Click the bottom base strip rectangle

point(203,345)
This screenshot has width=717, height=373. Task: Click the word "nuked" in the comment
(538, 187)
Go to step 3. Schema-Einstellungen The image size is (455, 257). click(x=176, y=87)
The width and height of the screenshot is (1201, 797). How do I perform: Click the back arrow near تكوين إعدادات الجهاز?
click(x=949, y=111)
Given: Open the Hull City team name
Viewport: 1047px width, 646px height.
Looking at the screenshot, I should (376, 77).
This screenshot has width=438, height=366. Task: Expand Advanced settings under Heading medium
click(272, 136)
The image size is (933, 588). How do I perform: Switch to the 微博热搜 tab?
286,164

====

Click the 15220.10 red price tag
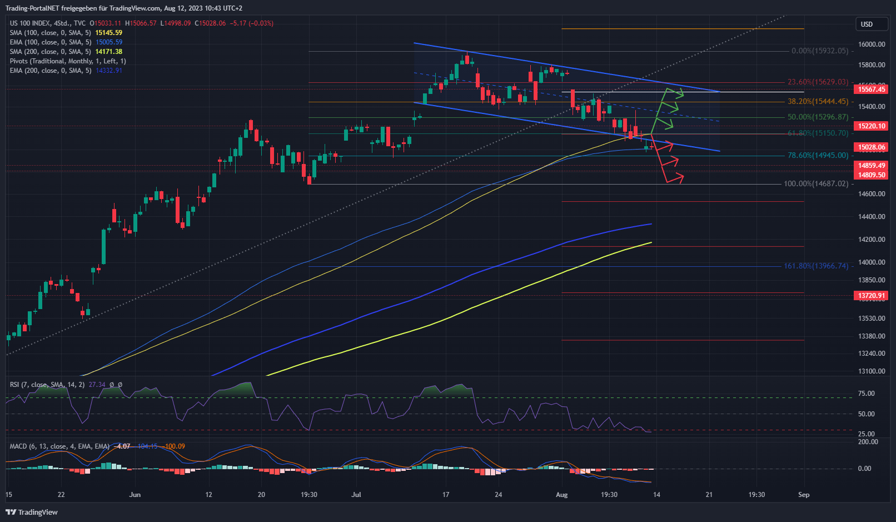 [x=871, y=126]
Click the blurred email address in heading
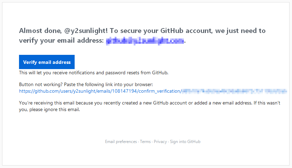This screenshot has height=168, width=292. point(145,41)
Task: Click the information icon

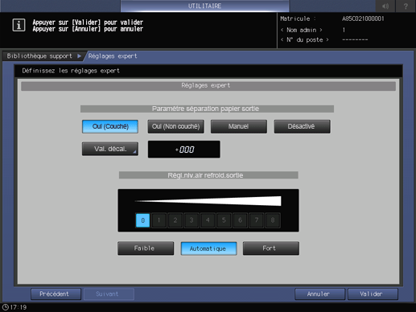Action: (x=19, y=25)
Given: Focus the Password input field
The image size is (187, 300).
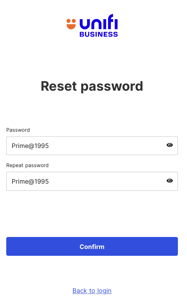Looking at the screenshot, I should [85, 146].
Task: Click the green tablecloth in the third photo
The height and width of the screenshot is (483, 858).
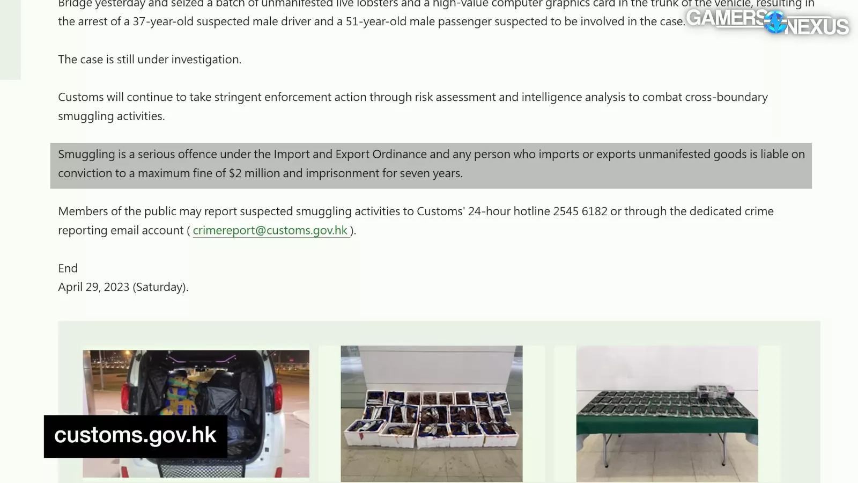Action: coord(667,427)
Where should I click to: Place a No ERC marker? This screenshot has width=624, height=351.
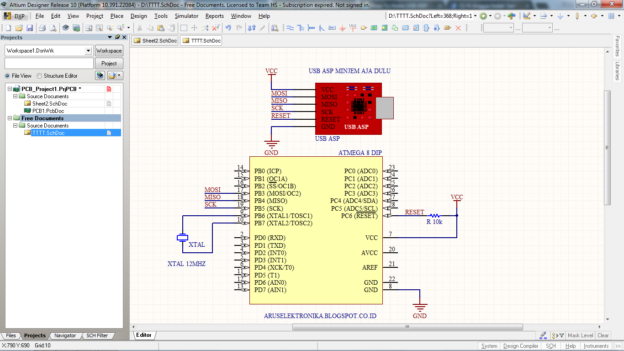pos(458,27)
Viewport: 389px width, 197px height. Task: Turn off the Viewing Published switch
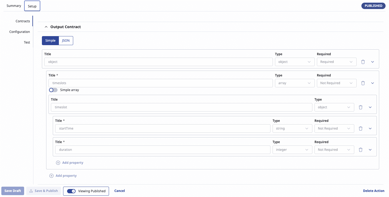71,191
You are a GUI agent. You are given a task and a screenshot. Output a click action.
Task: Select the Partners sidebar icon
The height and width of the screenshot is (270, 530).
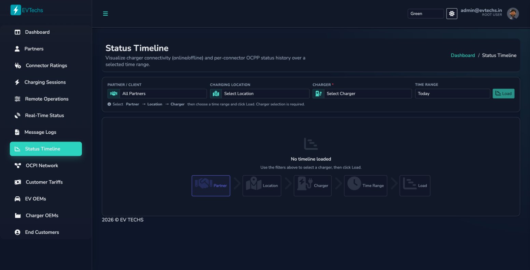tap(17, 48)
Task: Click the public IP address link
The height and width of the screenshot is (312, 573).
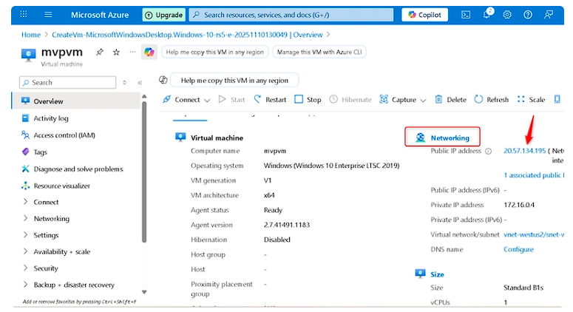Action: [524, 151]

====

▶ [AIM OF THE EXERCISE] Leave the pictures out, and transcribe exactly the lines above starting at the one that contains "Where should I" and ending at the one that contains "Task: Click the public IP address link".

▶ [ANSWER FOR THE TASK]
Where should I click to: Place a No ERC marker? This screenshot has width=624, height=351.
pos(458,27)
Viewport: 389px width, 197px height. Task: Turn off the Viewing Published switch
71,191
You are a GUI agent. You are given a task and a screenshot. Output a click action.
Task: Select the Partners sidebar icon
The height and width of the screenshot is (270, 530).
tap(17, 48)
Task: Click the public IP address link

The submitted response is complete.